### Stored items
%%

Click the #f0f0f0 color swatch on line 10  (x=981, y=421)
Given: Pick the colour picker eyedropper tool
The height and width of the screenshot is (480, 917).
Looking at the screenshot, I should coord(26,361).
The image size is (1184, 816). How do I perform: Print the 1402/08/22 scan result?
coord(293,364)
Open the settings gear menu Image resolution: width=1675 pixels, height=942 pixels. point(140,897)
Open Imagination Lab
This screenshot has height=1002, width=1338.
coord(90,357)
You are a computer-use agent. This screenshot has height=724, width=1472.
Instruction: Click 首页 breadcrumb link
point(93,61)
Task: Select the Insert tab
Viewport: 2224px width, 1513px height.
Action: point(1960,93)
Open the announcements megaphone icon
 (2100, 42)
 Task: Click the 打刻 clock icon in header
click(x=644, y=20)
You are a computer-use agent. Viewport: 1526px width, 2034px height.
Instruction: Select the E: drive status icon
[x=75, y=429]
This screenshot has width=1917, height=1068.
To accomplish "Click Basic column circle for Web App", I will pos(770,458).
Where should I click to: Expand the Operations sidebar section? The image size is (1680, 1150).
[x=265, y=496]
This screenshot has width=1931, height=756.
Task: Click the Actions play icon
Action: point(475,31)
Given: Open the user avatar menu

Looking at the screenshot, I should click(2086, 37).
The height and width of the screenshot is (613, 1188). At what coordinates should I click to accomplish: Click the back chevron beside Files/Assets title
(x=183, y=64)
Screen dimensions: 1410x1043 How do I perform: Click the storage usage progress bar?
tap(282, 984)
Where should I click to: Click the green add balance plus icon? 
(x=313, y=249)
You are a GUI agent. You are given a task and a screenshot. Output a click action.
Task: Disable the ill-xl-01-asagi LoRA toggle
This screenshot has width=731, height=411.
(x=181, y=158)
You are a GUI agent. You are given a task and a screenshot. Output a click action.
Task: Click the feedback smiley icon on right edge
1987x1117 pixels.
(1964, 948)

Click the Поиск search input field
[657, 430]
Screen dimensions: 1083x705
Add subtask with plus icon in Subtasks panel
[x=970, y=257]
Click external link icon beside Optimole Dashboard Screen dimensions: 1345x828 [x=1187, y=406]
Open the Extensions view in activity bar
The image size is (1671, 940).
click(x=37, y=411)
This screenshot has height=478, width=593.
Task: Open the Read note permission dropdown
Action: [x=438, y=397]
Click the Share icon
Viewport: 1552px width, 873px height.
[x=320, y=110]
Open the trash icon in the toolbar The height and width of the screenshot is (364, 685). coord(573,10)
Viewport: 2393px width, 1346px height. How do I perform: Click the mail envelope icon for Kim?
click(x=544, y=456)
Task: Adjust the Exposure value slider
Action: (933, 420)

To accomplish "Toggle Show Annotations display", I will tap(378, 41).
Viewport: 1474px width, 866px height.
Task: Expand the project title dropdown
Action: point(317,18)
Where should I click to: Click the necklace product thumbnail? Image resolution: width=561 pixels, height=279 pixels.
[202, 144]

%%

### PROBLEM TO WORK ON
The required output is every line above from the one with "The image size is (1184, 816)." down to the one with "Open the Extensions view in activity bar", restated word for word, ends included.

### RESULT FOR THIS TASK
The image size is (1184, 816). How do I perform: Print the 1402/08/22 scan result?
coord(293,364)
Open the settings gear menu Image resolution: width=1675 pixels, height=942 pixels. point(140,897)
Open Imagination Lab
This screenshot has height=1002, width=1338.
coord(90,357)
You are a computer-use agent. This screenshot has height=724, width=1472.
Instruction: Click 首页 breadcrumb link
point(93,61)
Task: Select the Insert tab
Viewport: 2224px width, 1513px height.
Action: point(1960,93)
Open the announcements megaphone icon
 (2100, 42)
 Task: Click the 打刻 clock icon in header
click(x=644, y=20)
You are a computer-use agent. Viewport: 1526px width, 2034px height.
Instruction: Select the E: drive status icon
[x=75, y=429]
This screenshot has width=1917, height=1068.
To accomplish "Click Basic column circle for Web App", I will pos(770,458).
Where should I click to: Expand the Operations sidebar section? The image size is (1680, 1150).
[x=265, y=496]
This screenshot has width=1931, height=756.
Task: Click the Actions play icon
Action: point(475,31)
Given: Open the user avatar menu

Looking at the screenshot, I should click(2086, 37).
The height and width of the screenshot is (613, 1188). At what coordinates should I click to accomplish: Click the back chevron beside Files/Assets title
(x=183, y=64)
Screen dimensions: 1410x1043 How do I perform: Click the storage usage progress bar?
tap(282, 984)
Where should I click to: Click the green add balance plus icon? 
(x=313, y=249)
You are a GUI agent. You are given a task and a screenshot. Output a click action.
Task: Disable the ill-xl-01-asagi LoRA toggle
This screenshot has width=731, height=411.
(x=181, y=158)
You are a GUI agent. You are given a task and a screenshot. Output a click action.
Task: Click the feedback smiley icon on right edge
1987x1117 pixels.
(1964, 948)

Click the Поиск search input field
[657, 430]
Screen dimensions: 1083x705
Add subtask with plus icon in Subtasks panel
[x=970, y=257]
Click external link icon beside Optimole Dashboard Screen dimensions: 1345x828 [x=1187, y=406]
Open the Extensions view in activity bar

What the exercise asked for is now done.